Isla: My high school art project focuses on my identity as a teenager with dual citizenship. I explored what being an immigrant and a child of two cultures means to me as I grow up. The idea of being stuck in limbo or pulled between two identities was very prevalent; I used a lot of contrasting ink in my art to explore visual as well as thematic contrast. In each composition I produced, I aimed to include messages in English, French and Welsh to symbolise the languages I speak and the nationalities in my immigrant-hood.
Katie: I love this work and am so glad that you’re happy to share it with the Christian Courier community. I like your vivid use of colour and the sense of journey you convey. Can you tell me a bit more about what the concept of journey means to you?

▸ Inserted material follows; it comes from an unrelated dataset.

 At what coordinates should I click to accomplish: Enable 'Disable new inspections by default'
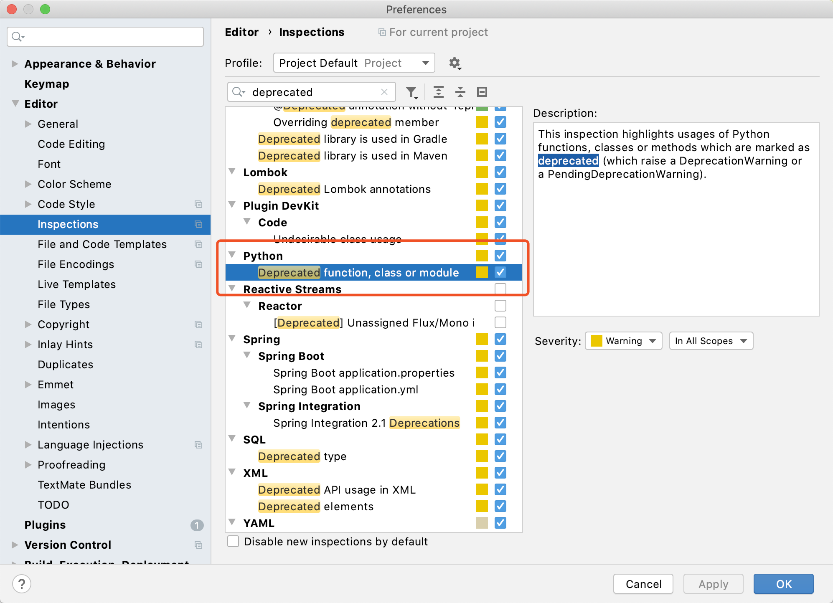tap(233, 542)
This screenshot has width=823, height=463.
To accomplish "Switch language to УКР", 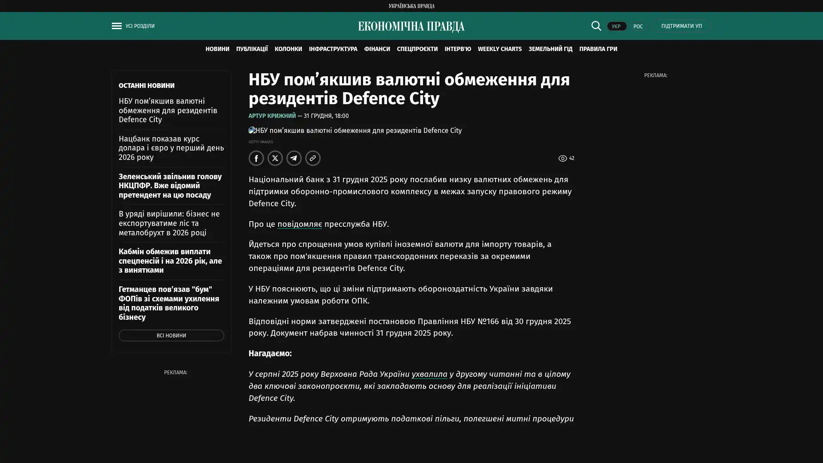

Isla: It’s interesting you mention colour because I knew I’d be using a lot of red from the start of the project. It’s a key colour in both the Canadian and Welsh flags and I’ve noticed both cultures use red at sports matches, for example, to show national pride, which I think is a really cool thing for both countries to share. In terms of journey, I think the zig-zag line across the centre is reminiscent of a map, and its constant movement doesn’t stop at the edge of the page.
Katie: When I look at this image, I am struck by the maple leaf you wear around one eye. This feels to me like a statement about the relationship between identity and perspective.
Isla: Yes! I’m only wearing a maple leaf around one eye because, as a young immigrant, I’m not seeing the world wholly through one perspective of nationality, but by at least two at once.
Katie: I hear the words of Christ echoing here, reminding us that though we have been sent into the world, we are not of the world. How does the question of belonging sit with these ideas of dual nationalities?
Isla: Ah, but can we truly belong anywhere?
Katie: Spoken like my philosophical teenager! I want to invite Augustine into the conversation now, who’ll tell you that our hearts are restless until they find their rest in God.
Isla: And I’d like to invite Philip Pullman, who in his book series His Dark Materials, tells us that in order to become citizens of the kingdom of heaven, we have to build it here on Earth, in our hearts and in our communities.
Katie: I love setting more places at the table. You pass the cookies, I’ll make another pot of tea.